## WHAT YOU HAVE TO DO
Return the items below unchanged, starting with the line that contains "Open Hotep Jesus small avatar" and going on through the line that contains "[x=585, y=210]", both included.

## DATA IN THIS EXERCISE
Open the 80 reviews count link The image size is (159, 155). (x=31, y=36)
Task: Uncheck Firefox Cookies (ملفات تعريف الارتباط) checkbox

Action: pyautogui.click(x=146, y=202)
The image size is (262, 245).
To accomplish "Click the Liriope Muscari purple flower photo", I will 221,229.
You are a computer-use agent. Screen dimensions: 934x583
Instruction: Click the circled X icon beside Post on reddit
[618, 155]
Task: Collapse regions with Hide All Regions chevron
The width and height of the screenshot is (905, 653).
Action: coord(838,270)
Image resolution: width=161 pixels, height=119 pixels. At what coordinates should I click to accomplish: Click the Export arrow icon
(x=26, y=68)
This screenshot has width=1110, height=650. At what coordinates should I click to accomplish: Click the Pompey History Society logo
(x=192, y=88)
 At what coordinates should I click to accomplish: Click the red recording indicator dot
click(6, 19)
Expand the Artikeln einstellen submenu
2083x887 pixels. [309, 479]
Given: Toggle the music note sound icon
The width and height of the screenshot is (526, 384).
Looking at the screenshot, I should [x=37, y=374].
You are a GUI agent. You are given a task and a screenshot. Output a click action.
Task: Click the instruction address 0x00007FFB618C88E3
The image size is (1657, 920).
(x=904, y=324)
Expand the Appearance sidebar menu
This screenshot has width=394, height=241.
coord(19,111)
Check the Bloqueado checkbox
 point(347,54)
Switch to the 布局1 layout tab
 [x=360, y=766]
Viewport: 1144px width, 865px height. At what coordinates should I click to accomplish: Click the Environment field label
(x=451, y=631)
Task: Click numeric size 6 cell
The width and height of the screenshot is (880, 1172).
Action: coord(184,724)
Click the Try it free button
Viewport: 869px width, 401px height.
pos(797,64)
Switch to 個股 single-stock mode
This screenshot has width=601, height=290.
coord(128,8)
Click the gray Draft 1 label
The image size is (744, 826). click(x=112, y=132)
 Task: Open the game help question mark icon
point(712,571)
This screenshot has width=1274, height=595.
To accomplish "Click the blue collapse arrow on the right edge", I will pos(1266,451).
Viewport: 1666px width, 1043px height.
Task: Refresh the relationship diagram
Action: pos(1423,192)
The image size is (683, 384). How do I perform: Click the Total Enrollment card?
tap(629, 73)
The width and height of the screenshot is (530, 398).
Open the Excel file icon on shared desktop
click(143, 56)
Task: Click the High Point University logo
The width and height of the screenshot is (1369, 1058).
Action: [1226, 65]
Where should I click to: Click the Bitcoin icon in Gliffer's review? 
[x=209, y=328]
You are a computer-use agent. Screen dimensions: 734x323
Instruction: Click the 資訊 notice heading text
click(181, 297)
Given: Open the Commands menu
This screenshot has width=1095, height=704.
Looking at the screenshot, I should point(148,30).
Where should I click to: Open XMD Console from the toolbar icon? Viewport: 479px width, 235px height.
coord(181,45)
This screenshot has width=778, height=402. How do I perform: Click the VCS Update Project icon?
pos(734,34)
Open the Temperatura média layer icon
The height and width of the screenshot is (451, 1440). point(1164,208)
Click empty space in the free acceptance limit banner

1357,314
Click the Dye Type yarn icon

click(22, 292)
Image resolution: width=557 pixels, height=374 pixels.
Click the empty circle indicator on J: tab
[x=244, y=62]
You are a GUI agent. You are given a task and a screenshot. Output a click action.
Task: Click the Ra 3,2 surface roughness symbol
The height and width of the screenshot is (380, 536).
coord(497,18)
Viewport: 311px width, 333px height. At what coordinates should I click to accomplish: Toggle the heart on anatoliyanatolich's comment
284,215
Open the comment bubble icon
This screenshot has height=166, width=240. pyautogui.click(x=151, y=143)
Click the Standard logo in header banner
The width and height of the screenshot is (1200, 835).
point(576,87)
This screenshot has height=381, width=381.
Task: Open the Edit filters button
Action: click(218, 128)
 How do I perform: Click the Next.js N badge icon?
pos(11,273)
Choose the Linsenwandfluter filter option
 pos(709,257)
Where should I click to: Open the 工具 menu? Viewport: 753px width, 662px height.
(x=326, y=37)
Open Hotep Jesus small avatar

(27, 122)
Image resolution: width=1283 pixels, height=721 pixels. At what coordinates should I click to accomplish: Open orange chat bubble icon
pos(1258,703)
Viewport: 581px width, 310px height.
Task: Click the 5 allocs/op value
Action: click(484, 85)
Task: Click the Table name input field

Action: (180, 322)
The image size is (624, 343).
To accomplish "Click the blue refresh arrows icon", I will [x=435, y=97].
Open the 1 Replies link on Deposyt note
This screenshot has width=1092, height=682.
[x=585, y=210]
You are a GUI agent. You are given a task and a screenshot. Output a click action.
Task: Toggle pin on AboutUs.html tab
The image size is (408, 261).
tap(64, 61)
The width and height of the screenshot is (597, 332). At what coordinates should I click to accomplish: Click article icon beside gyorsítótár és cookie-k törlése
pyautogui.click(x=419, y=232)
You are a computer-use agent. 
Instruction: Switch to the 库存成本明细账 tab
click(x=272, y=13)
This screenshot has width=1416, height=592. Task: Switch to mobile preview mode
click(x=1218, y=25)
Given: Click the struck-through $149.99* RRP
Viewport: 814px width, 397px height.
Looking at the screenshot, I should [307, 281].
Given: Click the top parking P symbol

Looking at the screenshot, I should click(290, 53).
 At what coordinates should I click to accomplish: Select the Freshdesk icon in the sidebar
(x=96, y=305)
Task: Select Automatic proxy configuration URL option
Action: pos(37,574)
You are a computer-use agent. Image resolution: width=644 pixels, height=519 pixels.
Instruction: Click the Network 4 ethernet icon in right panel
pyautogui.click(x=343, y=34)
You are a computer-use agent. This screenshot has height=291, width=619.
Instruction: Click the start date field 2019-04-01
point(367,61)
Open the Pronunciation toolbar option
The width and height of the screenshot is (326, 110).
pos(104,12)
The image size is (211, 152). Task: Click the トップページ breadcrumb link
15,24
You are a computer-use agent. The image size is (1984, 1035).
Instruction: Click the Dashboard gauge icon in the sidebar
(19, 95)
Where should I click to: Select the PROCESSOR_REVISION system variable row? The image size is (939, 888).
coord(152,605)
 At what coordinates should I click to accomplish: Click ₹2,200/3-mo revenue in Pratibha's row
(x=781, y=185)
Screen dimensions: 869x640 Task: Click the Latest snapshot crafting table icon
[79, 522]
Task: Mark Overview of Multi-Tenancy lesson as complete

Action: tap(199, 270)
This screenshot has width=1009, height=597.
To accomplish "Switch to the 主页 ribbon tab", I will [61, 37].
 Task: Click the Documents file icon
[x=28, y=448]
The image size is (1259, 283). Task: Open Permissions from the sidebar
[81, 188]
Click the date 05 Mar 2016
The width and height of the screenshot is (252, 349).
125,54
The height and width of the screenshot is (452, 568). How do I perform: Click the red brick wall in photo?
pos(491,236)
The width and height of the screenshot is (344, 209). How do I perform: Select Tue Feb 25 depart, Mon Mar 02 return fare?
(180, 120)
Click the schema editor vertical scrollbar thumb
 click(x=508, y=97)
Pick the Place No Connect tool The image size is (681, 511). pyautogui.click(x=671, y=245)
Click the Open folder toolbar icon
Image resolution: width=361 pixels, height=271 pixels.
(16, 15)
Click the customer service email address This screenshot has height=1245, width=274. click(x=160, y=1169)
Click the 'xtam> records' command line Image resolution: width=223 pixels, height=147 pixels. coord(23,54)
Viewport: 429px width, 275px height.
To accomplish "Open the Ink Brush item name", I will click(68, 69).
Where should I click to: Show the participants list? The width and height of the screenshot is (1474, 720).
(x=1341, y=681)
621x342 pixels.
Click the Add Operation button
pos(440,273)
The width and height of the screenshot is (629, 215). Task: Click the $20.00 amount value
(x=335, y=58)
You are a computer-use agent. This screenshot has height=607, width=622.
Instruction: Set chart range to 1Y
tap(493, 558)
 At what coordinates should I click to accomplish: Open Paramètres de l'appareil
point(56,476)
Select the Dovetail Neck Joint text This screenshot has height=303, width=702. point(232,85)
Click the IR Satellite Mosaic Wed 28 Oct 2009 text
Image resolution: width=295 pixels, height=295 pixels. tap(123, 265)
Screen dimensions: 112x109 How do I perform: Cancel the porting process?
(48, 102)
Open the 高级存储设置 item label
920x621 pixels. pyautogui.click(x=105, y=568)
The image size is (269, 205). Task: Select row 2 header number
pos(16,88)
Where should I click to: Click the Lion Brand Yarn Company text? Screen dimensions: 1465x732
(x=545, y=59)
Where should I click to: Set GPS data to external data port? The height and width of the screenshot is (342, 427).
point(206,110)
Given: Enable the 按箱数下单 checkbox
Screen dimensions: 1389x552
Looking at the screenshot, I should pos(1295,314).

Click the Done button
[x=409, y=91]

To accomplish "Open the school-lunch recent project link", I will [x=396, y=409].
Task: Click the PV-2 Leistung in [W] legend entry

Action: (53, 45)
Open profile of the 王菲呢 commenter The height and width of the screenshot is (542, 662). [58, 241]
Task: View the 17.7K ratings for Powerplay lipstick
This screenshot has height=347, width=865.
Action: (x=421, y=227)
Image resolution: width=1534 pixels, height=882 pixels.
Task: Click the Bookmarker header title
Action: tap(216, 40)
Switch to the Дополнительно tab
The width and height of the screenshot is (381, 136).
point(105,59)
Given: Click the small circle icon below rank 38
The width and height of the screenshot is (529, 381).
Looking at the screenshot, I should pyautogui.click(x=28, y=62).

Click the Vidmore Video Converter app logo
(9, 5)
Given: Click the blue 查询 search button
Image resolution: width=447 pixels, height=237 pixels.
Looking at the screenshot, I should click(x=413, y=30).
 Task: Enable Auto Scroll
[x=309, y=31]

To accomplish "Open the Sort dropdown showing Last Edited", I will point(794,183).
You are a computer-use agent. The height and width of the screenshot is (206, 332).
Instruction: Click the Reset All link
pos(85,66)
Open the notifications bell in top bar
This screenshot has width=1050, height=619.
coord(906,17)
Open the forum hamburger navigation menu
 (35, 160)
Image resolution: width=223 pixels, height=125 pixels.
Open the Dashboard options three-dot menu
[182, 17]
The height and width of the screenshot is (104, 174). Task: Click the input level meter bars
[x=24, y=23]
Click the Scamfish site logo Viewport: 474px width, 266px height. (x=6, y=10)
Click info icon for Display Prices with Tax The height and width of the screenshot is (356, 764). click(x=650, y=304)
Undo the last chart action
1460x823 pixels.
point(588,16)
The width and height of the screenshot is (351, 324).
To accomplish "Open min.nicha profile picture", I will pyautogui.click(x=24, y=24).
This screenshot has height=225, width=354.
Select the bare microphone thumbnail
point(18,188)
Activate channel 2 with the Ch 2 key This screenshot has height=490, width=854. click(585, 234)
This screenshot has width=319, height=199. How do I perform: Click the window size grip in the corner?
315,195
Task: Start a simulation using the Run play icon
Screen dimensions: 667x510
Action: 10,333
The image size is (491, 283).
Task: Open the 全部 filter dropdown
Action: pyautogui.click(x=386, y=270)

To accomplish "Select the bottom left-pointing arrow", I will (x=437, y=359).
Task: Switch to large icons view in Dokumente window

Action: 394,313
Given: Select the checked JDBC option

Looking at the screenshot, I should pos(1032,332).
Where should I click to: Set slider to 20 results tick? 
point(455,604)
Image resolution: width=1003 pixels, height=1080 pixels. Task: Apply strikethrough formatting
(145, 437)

## WRITTEN SOLUTION
Open Hotep Jesus small avatar

(27, 122)
Image resolution: width=1283 pixels, height=721 pixels. At what coordinates should I click to accomplish: Open orange chat bubble icon
pos(1258,703)
Viewport: 581px width, 310px height.
Task: Click the 5 allocs/op value
Action: click(484, 85)
Task: Click the Table name input field

Action: (180, 322)
The image size is (624, 343).
To accomplish "Click the blue refresh arrows icon", I will [x=435, y=97].
Open the 1 Replies link on Deposyt note
This screenshot has width=1092, height=682.
[x=585, y=210]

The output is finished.